The History of the Flapper, Part 3: The Rectangular Silhouette

Finally, women could breathe deeply when the waist-nipping corset went out of style

Woman’s Institute of Domestic Arts & Sciences, 1925-1926
Woman’s Institute of Domestic Arts & Sciences, 1925-1926 Feedloader (Limelight Networks)

If a woman in the 1920s had a boyish figure and was naturally skinny, she was all set to slip on a slim sheath, a signature look of the 1920s. But if she was plump and curvaceous, she might choose certain undergarments to help achieve the fashionable unisex flapper shape.

The flapper silhouette was distinctive, and if you’re a fan of PBS’s “Downton Abbey,” you’ve seen it in full effect this season: angular (basically rectangular), androgynous, slender and straight. It was influenced by Braque, Picasso, Leger and others artists whose work had hard, geometric forms and visible lines.

Undergarments worn in the 1920s were a steep departure from the waist-sucking, back-arching corsets of the previous decades. Gone was the Edwardian S-curve corset, meant to shrink the waist and emphasize the backside. It was replaced with garments designed to flatten the chest, hips and derriere.

Examples of the figure that women were seeking can be seen in the following ad for Gossard lingerie from 1926. If you didn’t have that shape naturally, and you wanted a Twiggyesque body, that androgynous and iconic look from the 1960s that had its roots in the ’20s, a few underthings could help you along.

Gossard’s line of undergarments, 1926. via Gatochy

A classic step-in, 1920s.

One of the more well-known garments of the time was called a step-in. The Gossard ad describes its version as “extremely pliable and often boneless.” These garments, usually made of silk or cotton, were loose, short and lightweight (often with a snap or button closure between the legs). In Flapper Jane, in the September 9, 1925, issue of The New Republic, the writer Bruce Bliven described what a young flapper wore.

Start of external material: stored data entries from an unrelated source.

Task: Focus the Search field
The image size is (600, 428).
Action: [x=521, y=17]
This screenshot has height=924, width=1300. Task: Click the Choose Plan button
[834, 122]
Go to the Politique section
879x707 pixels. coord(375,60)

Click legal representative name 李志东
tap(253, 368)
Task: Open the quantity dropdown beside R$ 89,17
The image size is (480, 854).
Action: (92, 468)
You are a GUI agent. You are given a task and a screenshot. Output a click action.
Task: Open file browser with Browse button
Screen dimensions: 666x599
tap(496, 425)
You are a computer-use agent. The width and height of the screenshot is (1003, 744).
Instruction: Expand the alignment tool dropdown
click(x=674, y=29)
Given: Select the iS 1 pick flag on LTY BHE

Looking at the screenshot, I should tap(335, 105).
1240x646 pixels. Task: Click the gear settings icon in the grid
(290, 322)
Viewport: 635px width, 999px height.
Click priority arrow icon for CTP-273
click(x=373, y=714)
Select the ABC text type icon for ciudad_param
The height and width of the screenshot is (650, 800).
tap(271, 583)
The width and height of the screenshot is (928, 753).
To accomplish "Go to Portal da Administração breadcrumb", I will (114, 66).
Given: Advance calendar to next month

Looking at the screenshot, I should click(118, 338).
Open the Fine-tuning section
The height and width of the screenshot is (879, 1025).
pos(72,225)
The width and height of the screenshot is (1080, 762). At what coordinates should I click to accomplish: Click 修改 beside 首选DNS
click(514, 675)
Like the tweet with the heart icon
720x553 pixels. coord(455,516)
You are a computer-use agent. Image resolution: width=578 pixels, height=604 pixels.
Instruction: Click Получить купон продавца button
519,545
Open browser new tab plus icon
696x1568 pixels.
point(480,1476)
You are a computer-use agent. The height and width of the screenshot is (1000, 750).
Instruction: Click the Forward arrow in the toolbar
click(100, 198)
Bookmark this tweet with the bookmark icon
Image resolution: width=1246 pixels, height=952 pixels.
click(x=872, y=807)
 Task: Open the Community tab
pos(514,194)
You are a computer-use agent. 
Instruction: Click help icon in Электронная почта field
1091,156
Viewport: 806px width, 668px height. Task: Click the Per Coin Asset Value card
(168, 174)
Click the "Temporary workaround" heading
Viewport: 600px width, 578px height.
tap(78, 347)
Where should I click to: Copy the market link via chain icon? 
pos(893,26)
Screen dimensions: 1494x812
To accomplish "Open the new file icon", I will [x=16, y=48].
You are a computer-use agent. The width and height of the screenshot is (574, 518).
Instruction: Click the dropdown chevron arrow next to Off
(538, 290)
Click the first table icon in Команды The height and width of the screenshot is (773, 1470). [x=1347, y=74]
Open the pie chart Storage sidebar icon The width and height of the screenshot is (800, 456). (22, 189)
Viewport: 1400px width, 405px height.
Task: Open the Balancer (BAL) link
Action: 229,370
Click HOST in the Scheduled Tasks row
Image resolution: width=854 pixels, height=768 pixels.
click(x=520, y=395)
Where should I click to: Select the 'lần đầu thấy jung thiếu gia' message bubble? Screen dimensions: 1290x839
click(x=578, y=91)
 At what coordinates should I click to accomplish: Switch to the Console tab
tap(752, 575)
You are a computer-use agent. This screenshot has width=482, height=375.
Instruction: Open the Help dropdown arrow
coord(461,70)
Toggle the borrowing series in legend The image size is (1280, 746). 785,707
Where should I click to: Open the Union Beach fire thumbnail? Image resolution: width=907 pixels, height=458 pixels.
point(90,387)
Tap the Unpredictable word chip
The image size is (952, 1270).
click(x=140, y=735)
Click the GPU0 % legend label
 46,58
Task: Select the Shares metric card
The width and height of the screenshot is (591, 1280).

Jane isn’t wearing much, this summer. If you’d like to know exactly, it is: one dress, one step-in, two stockings, two shoes. A step-in, if you are 99 and 44/100th percent ignorant, is underwear—one piece, light, exceedingly brief but roomy.

Symington Side Lacer, 1920s. via eBay.

But there were other options besides the step-in. The Symington Side Lacer was pretty much the exact opposite of  the 1990s Wonderbra. Once on, you pulled the straps to flatten and minimize the size of your chest, thus more easily slipping into the shapeless, drop-waisted dresses that were in fashion.

The point was to de-emphasize the default curves of a woman’s body that had been exaggerated in previous decades. But, for many women that would mean getting into an elastic tube, a more structured version of today’s Spanx. Freedom from a boned corset allowed women to finally, and literally, exhale with relief (and more easily dance the Charleston).

Rolled stockings, 1926.

With undergarments came stockings. Forget garters! The trend was to roll your stocking. And with hemlines rising to right below the knee, the chance that someone would catch a glimpse of your rolled stocking, and even more scandalous, your knee cap, was kind of the point. Padded methods increased the girth of the roll so the stockings would become more noticeable, as described in Threaded’s Stocking Series, Part 4: The Rebellious Roll Garters. In fact, a Paramount silent film from 1927 starring Louise Brooks was even named after the phenomenon. And of course, there’s the classic line from the song “All That Jazz” in the 1975 Kander & Ebb musical Chicago, “I’m going to rouge my knees and roll my stockings down,” that solidified rolled stocking as a cultural touchstone as well as what might be an urban legend and sexual innuendo about flappers rouging their knees.

Was that shape-shifting and recalibrating a successful move toward gender equality during those Roaring Twenties? Yes, reducing feminine curves that had been synonymous with an outmoded version of feminine beauty was a direct path toward evening the playing field for men and women. But, the argument becomes cloudy when you consider that women ultimately looked less like men and more like underdeveloped, prepubescent youths.